Integrating JIRA With Your Enterprise Systems – the Complete Picture
JIRA is way more than a ticketing system. It’s a programmable platform that lets you hook into data and services from other systems in your enterprise to fulfill your team’s mission-critical work. The nature of large enterprises often requires JIRA to integrate with many third-party legacy tools to build a complete picture of the work to be done. This introduces new considerations and challenges for cross-system performance, stability, and dependency management. Here are some techniques to consider when you need to hook JIRA into your enterprise platform.
Easier Integration Paths
These techniques require some technical knowledge, but most of the work can be accomplished through point and click configuration in a web interface, no programming required.
Context | Technique | Supporting Tools | Other Considerations |
---|---|---|---|
Integration with other Atlassian Tools | Configure Application Links | Allows JIRA to use many “out of the box” integrations baked into the Atlassian suite of products (Confluence, Bitbucket, Bamboo, FishEye, Crucible, Stash) | Many rich features and information panels are available from Atlassian “out of the box” through this method. |
Integration with popular SaaS Tools | Install a JIRA addon support by the Vendor of remote system | Salesforce & JIRA Server Connector, ZenDesk Support for JIRA, and Exalate Jira ServiceNow Integration | The Tool Vendor or Atlassian must have created a plugin to support the integration you need. |
Integration with Rest API’s | Install a JIRA addon allowing integration hooks to the remote system to be configured thru the JIRA administration user interface. | nFeed | The API you are connecting to may need to provide data in a certain format in order for the tool to consume it correctly in JIRA. |
Integration with less popular SaaS Tools | Use an intermediary service that connects to both JIRA and your remote system vendor | Zapier | Note that your data may travel thru a 3rd party, which could have implications for your organization’s data security policy |
Communicating issue events that occur in JIRA to other systems | You can use JIRA webhooks to notify your add-on or web application when certain events occur in JIRA. | Atlassian Documentation – Webhooks | Webhooks tends to have growing popularity in the Atlassian integration bots space. |
Advanced Integration Paths
The following techniques require a programmer’s involvement, but give you the most complete control over the behavior of your integration.

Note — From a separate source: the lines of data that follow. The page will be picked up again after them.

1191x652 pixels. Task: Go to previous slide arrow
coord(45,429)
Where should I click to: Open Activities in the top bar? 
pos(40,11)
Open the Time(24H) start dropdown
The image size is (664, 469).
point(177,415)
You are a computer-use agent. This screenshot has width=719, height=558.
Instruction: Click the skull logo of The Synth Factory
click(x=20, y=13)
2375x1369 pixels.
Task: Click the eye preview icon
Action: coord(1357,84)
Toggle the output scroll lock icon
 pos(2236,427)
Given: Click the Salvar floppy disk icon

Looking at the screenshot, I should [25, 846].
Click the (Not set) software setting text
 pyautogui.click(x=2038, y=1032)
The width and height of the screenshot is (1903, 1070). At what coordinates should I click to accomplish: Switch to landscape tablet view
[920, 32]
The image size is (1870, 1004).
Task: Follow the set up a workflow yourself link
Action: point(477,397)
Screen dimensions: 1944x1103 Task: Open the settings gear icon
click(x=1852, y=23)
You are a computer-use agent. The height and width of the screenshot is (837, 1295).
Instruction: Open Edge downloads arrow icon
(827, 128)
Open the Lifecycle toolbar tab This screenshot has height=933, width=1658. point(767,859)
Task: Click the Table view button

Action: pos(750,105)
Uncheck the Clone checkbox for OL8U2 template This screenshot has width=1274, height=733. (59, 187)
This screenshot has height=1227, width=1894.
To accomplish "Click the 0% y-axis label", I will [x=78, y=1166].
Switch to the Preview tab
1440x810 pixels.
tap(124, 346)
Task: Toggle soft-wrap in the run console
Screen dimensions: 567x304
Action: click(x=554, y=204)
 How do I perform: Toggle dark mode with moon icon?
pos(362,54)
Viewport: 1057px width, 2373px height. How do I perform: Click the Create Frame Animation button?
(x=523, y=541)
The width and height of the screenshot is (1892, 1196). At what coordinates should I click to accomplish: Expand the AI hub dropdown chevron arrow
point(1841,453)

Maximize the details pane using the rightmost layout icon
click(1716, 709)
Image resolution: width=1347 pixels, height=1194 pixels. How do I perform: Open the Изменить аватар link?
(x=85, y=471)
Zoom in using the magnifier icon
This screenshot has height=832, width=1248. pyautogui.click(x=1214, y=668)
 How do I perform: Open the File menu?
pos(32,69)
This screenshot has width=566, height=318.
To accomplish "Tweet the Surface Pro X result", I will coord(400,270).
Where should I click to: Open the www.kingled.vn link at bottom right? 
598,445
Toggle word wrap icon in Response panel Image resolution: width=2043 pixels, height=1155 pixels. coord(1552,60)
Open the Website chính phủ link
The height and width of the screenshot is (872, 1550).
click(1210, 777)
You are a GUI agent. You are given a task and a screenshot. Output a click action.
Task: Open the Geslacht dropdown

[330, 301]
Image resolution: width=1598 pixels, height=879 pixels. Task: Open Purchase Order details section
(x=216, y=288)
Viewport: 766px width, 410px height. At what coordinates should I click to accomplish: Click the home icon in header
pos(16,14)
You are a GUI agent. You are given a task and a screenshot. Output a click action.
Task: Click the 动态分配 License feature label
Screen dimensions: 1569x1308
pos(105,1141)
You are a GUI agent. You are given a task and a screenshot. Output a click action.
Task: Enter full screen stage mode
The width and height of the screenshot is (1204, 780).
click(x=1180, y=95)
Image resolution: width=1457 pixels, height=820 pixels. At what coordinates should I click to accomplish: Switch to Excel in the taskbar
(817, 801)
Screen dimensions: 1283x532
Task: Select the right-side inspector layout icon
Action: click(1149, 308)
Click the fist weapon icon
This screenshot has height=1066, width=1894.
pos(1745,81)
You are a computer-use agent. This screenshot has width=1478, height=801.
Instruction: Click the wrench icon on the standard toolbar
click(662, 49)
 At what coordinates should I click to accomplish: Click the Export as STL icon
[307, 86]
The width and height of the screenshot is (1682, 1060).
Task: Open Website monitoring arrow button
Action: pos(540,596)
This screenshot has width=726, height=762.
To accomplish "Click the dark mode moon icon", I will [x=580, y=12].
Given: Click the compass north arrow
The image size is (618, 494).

Context | Technique | Supporting Tools | Other Considerations |
---|---|---|---|
Call out from JIRA to another system | Develop a JIRA script that implements a call to a remote system’s API | PowerScripts | Scripts in JIRA can be configured as part of your JIRA workflows. They can execute in response to events triggered across a class of issues in JIRA, or on a regularly scheduled basis. |
Call in to JIRA from another system | Develop a custom script (e.g. In Python) that lives in or near the remote system and executes logic in JIRA | An Integrated Development Environment for your preferred programming language | Additional ease of use when calling JIRA API’s is provided by the marketplace add-on JIRA Command Line Interface (additional license required.) |
Integration requiring advanced User Interface customization (eg. New Field Types) | Develop a custom JIRA addon that interacts with the JIRA Java API and any remote systems | Atlassian Tutorial – Creating a Custom Field Type | Requires Java programming knowledge. Note the need for a skilled resource to maintain and upgrade the add-on in the future. |
No API exists for the remote system | Direct SQL queries | Database scripts (for Postgres, mySQL, Oracle, or Microsoft SQL Server) | Not preferred unless the remote system is a legacy application with no API support. Regardless of the remote system’s capabilities, Atlassian does not support directly manipulating the JIRA database from SQL tools as this can generate problems with JIRA data integrity. |
Integration between many systems and JIRA is required | Introduce a middleware data broker | Tasktop | Requires additional tool license. Assess the savings and efficiency that can be achieved by having one platform supporting the number of integration points you require. |
Example Integrations
With JIRA at the center of all integrations, here’s an example of how other third-party applications may conceptually integrate to build one seamless Enterprise platform.
Now, before you get started. Here are few factors to consider when you’re looking to integrate JIRA with one or more external tools:
- Check the performance and health of each system individually, and tune/optimize for areas of performance wherever necessary before proceeding with integration.
- When integrating two or more systems, asynchronous (1-directional) integration is usually less complicated than synchronous (bi-directional) integration.
- If integration involves just moving data between systems “as-is”, this is less taxing on systems than if the data must be processed or translated in some way as it is being moved to the destination system.
- Finally, bring in an expert who can help review/assess each systems for readiness, decouple the systems if necessary through middleware, or use asynchronous messaging instead of real-time HTTP events.